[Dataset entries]
────────
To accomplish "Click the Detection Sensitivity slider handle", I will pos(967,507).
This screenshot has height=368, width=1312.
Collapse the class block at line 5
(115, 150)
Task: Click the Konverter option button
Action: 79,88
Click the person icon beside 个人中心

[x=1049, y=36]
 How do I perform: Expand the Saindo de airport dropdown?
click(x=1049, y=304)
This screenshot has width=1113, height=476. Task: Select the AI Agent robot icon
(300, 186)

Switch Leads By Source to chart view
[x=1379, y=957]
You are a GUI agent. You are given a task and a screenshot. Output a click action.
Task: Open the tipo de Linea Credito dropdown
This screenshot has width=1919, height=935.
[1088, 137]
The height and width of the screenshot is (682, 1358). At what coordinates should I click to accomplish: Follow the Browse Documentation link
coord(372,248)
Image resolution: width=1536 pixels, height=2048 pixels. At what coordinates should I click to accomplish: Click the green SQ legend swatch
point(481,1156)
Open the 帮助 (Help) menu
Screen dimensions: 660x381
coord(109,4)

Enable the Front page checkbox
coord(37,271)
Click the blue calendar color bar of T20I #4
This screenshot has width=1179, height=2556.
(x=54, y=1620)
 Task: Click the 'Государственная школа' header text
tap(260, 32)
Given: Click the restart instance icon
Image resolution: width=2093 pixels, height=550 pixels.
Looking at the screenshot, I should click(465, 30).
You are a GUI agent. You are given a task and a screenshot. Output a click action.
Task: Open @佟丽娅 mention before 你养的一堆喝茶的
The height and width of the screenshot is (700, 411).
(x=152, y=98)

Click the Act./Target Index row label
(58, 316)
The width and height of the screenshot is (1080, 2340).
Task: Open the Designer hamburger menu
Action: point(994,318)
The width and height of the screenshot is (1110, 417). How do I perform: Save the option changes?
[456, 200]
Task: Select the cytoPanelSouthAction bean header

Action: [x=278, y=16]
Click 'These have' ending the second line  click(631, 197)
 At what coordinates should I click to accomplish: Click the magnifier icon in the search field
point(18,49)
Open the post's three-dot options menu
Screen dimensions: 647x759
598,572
────────
From the first line to the last, return the records unchanged.

To accomplish "Click the Detection Sensitivity slider handle", I will pos(967,507).
This screenshot has height=368, width=1312.
Collapse the class block at line 5
(115, 150)
Task: Click the Konverter option button
Action: 79,88
Click the person icon beside 个人中心

[x=1049, y=36]
 How do I perform: Expand the Saindo de airport dropdown?
click(x=1049, y=304)
This screenshot has width=1113, height=476. Task: Select the AI Agent robot icon
(300, 186)

Switch Leads By Source to chart view
[x=1379, y=957]
You are a GUI agent. You are given a task and a screenshot. Output a click action.
Task: Open the tipo de Linea Credito dropdown
This screenshot has width=1919, height=935.
[1088, 137]
The height and width of the screenshot is (682, 1358). At what coordinates should I click to accomplish: Follow the Browse Documentation link
coord(372,248)
Image resolution: width=1536 pixels, height=2048 pixels. At what coordinates should I click to accomplish: Click the green SQ legend swatch
point(481,1156)
Open the 帮助 (Help) menu
Screen dimensions: 660x381
coord(109,4)

Enable the Front page checkbox
coord(37,271)
Click the blue calendar color bar of T20I #4
This screenshot has width=1179, height=2556.
(x=54, y=1620)
 Task: Click the 'Государственная школа' header text
tap(260, 32)
Given: Click the restart instance icon
Image resolution: width=2093 pixels, height=550 pixels.
Looking at the screenshot, I should click(465, 30).
You are a GUI agent. You are given a task and a screenshot. Output a click action.
Task: Open @佟丽娅 mention before 你养的一堆喝茶的
The height and width of the screenshot is (700, 411).
(x=152, y=98)

Click the Act./Target Index row label
(58, 316)
The width and height of the screenshot is (1080, 2340).
Task: Open the Designer hamburger menu
Action: point(994,318)
The width and height of the screenshot is (1110, 417). How do I perform: Save the option changes?
[456, 200]
Task: Select the cytoPanelSouthAction bean header

Action: [x=278, y=16]
Click 'These have' ending the second line  click(631, 197)
 At what coordinates should I click to accomplish: Click the magnifier icon in the search field
point(18,49)
Open the post's three-dot options menu
Screen dimensions: 647x759
598,572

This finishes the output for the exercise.